Agronegócio dá sinais de retomada, mas o risco de faltar alimentos permanece

Apesar do desbloqueio de algumas estradas e da gradual retomada da distribuição de combustíveis, que permitiram um tímido reaquecimento das atividades em alguns segmentos, o agronegócio ainda sofre com a greve dos caminhoneiros, e o abastecimento de alimentos básicos segue comprometido.

As áreas mais prejudicadas são as de carnes de frango e suína, lácteos e hortifrutis, mas todas as cadeias produtivas ontem calculavam perdas e informavam que a recuperação não se dará de uma hora para outra. E a mais nova ameaça, se a situação não se normalizar rapidamente, é faltar arroz e feijão no prato dos brasileiros.

Nos três segmentos nos quais a situação é mais crítica, a Confederação da Agricultura e Pecuária do Brasil (CNA) estimou que os prejuízos alcançaram R$ 6.6 bilhões até segunda-feira, o oitavo dia de greves. É difícil diferenciar prejuízo de vendas adiadas, mas o fato é que o cenário ontem permanecia crítico e o escoamento de produtos no mercado doméstico ou em direção aos portos caminhava a passos de tartaruga.

Conforme empacotadoras de arroz e feijão, não havia mais matéria-prima à disposição para beneficiamento e a oferta interna já estava limitada aos estoques do varejo. Mesmo que a paralisação dos caminhoneiros acabe de vez nesta quarta-feira, são necessários ao menos 12 dias para tratar e beneficiar os grãos, segundo Lázaro Moreto, CEO da Broto Legal.

Segundo ele, no nono dia de greve, cerca de 300 carretas com arroz e feijão entregues por produtores ficaram paradas nas estradas do país e não conseguiram chegar às unidades de produção da empresa. Outros 50 caminhões com 6.000 toneladas de arroz e 1.500 toneladas de feijão já ensacados saíram na segunda-feira passada (21/5) e não chegaram aos centros de distribuição e aos varejistas. As vendas da companhia caíram quase 50% neste mês.

Também houve mais notícias de falta de carne bovina em açougues e supermercados do país.

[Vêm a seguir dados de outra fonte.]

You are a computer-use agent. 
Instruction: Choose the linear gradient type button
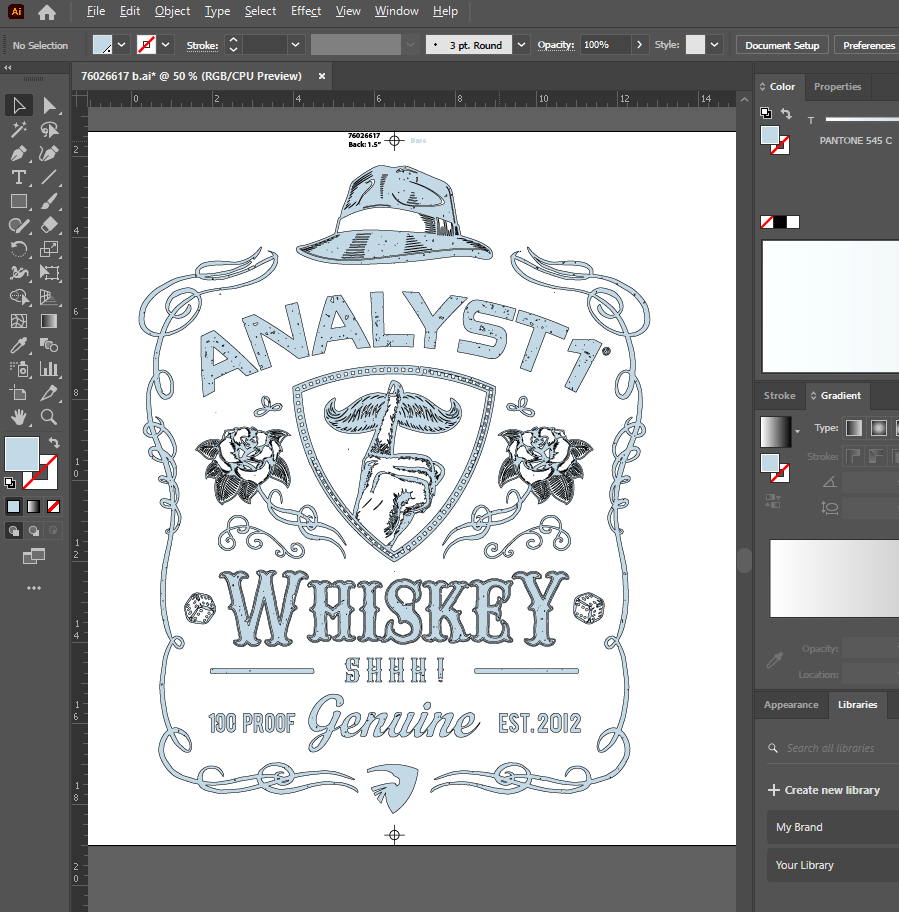pyautogui.click(x=853, y=428)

Na área, os abates diminuíram consideravelmente nos últimos dias, e a Associação Brasileira de Frigoríficos (Abrafrigo) calculou que o segmento deixou de movimentar R$ 4.5 bilhões desde a semana passada, incluindo vendas no país e exportações.

A despeito dos problemas, a situação dos frigoríficos de carne bovina é menos grave que a das indústrias de carnes de frango e suína. O boi pode esperar mais tempo no pasto. Aves e suínos, porém, dependem da ração. Além disso, as atividades dos frigoríficos de carne bovina não foram paralisadas totalmente, disse uma fonte, já que o transporte de cargas foi mantido em algumas regiões desde o início das manifestações, embora em ritmo mais lento.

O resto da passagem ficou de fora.